C'était toujours un réel plaisir de passer du temps avec Martha, elle a ce don de faire basculer mon cœur en si peu de temps. Elle sait toujours comment se retrouver dans des situations rocambolesques, étranges les unes des autres. Mais que pouvais-je dire? C'est mon amie et je ne peux que l'aimer.

Je savais la blâmer quand il le fallait mais de temps en temps je la laisse respirer.  Elle mérite d'être heureuse, elle aussi. La voir dans cet état d'esprit ne peut que me combler de bonheur, elle aussi avait droit au bonheur.

Je me souviens encore de la petite fille qu'elle était: si fragile, innocente, peu bavarde et surtout meurtrie de l'intérieur. Martha ne connaissait pas la définition même du bonheur. Elle n'a pas eu la chance d'avoir de très bons géniteurs, et en pensant à sa situation je me réjouis par moment de ne pas avoir connu les miens. Et si eux aussi me traitaient de la sorte, comme les parents de Martha? Peut-être m'avaient-ils déposé chez le Père Augustin parce qu'ils voulaient m'éviter de telles souffrances, ne sachant comment s'occuper de moi!

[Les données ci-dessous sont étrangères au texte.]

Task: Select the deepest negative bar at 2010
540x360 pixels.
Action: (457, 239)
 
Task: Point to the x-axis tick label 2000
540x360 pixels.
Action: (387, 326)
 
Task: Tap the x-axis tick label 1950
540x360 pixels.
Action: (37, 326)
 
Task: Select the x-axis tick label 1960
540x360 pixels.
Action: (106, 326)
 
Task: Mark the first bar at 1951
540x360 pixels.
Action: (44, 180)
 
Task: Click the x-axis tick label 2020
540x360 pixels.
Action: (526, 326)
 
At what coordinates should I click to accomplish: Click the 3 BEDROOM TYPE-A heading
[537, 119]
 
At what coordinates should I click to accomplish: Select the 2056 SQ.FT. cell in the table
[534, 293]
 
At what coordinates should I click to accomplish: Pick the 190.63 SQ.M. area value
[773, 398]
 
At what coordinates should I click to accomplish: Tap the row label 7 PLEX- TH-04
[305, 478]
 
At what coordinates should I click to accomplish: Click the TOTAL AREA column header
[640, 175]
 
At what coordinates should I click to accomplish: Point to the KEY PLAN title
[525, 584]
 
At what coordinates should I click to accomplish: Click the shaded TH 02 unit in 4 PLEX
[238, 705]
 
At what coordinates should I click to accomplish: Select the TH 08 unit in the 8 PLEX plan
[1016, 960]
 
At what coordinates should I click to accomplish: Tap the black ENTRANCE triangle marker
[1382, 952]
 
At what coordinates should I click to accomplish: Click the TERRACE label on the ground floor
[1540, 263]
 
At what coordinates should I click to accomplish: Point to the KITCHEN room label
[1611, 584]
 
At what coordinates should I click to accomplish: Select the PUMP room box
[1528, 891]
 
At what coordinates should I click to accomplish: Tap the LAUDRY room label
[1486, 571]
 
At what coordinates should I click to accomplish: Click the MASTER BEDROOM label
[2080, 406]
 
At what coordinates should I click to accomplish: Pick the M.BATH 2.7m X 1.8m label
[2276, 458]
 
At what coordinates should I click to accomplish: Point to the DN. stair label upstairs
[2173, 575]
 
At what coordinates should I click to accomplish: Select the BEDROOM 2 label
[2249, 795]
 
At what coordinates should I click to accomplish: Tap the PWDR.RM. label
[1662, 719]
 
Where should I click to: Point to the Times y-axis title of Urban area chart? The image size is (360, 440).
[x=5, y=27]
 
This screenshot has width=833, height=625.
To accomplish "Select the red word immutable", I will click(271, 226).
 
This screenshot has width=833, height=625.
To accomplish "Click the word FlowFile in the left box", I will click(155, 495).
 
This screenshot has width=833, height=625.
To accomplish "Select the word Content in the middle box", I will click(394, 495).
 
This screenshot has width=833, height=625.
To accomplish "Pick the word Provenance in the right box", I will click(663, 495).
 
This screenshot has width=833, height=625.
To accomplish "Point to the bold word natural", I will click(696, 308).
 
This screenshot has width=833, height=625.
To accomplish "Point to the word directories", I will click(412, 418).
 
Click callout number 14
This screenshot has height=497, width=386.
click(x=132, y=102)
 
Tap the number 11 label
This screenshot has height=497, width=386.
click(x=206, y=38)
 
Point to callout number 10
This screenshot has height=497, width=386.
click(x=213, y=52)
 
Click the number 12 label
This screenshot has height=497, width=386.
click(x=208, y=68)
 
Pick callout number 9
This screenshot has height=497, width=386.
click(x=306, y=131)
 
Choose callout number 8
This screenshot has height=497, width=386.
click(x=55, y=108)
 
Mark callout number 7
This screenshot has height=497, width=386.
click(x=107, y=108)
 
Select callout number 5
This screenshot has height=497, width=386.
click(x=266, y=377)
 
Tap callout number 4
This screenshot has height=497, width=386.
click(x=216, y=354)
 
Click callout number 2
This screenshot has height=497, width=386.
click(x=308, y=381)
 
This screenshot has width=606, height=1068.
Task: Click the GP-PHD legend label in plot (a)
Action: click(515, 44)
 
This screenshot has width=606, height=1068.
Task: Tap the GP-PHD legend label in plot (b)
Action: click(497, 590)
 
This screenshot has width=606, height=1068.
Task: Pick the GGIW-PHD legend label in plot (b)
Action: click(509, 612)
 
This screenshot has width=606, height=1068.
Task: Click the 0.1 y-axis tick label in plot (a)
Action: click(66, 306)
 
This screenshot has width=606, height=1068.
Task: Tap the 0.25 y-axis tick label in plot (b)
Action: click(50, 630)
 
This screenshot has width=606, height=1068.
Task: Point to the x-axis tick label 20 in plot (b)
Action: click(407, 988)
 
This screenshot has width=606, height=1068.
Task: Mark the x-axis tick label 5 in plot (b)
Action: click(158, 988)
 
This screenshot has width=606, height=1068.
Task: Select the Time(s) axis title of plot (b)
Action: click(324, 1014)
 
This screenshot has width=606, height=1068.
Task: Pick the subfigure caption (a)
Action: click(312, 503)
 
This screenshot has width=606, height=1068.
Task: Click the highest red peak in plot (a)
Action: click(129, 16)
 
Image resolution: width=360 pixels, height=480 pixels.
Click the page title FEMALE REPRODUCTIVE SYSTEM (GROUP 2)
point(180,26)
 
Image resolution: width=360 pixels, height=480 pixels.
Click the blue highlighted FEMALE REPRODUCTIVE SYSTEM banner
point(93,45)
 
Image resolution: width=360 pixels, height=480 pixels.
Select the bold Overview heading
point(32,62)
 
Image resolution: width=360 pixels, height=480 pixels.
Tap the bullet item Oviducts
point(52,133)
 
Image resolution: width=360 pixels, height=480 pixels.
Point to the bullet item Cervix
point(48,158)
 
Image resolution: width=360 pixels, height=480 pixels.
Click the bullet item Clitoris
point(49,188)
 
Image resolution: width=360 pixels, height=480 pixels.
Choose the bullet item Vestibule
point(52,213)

Je ne savais rien de mes parents, et lorsque je dis rien, rien du tout. Ni leurs noms, origines, visages et tout ce qui va avec. Mes parents biologiques m'étaient inconnus et même le Père Augustin ne me disait pas grand chose sur ces derniers; comme si ils leur étaient aussi de parfaits inconnus.

Mais en dépit de tout, j'ai pu grandir et évoluer sans recevoir leur amour et leur affection, sans avoir à appeler quelqu'un "papa" ou encore "maman".
Le père Augustin et les sœurs de l'orphelinat ont su comment me rassurer et me réconforter, ils ont su me donner tout l'amour qui soit. Je me sentais redevable de cet amour. Autant d'amour il fallait que je le partage avec ceux qui n'ont pas eu cette chance d'en avoir, et Martha était l'une de ces personnes.

Dans son regard de petite fille se cachait une âme qui ne demandait qu'à être aimée, à être acceptée et je ne pouvais la laisser dans cet état. Annabelle et moi ne pouvions la laisser dans son petit coin à se tourner les pouces à longueur de journées.

Annabelle, cette fillette aussi de la même tranche d'âge que moi avec qui je passais beaucoup de temps à l'orphelinat avant l'arrivée de Martha et de son adoption, quelle chance elle avait!

Annabelle , je me demande bien ce qu'elle était devenue, elle qui rêvait de devenir un grand médecin plus tard, nos petits rêves d'enfance.

Je repensais à tout ceci alors que j'arpentais la ruelle de Martha pour me rendre vers un carrefour où je pourrai me procurer un taxi pour rentrer à la villa Richards, mon lieu de travail. Je n'eus pas le temps d'appeler un taxi, la faute à ma très chère amie qui voulait que je lui parle de Elias et de notre bref échange au pied de la cathédrale.

"Tu ne quitteras pas cet appart' avant de m'avoir tout dit et dans les moindres détails" m'avait-elle annoncé le ton bien décidé. Je ne pouvais que m'en prendre à moi-même, c'est moi seule qui lui avait dit que j'avais rencontré cet Elias la veille, réveillant sa curiosité au passage.
Que voulait-elle que je lui dise sur ce jeune homme? Je ne le connaissais pas et je n'avais aucunement l'envie de le connaître.

Jeune, beau, raffiné, famille aisée et respectée de cette société, sans doute très intelligent et coureur de jupons. Non! Nous ne jouons pas dans la même cour et c'était perdu d'avance. Pourquoi diable insiste-t-elle autant avec lui? Il ne m'intéresse pas et il voyait en moi peut-être juste une aventure d'un soir.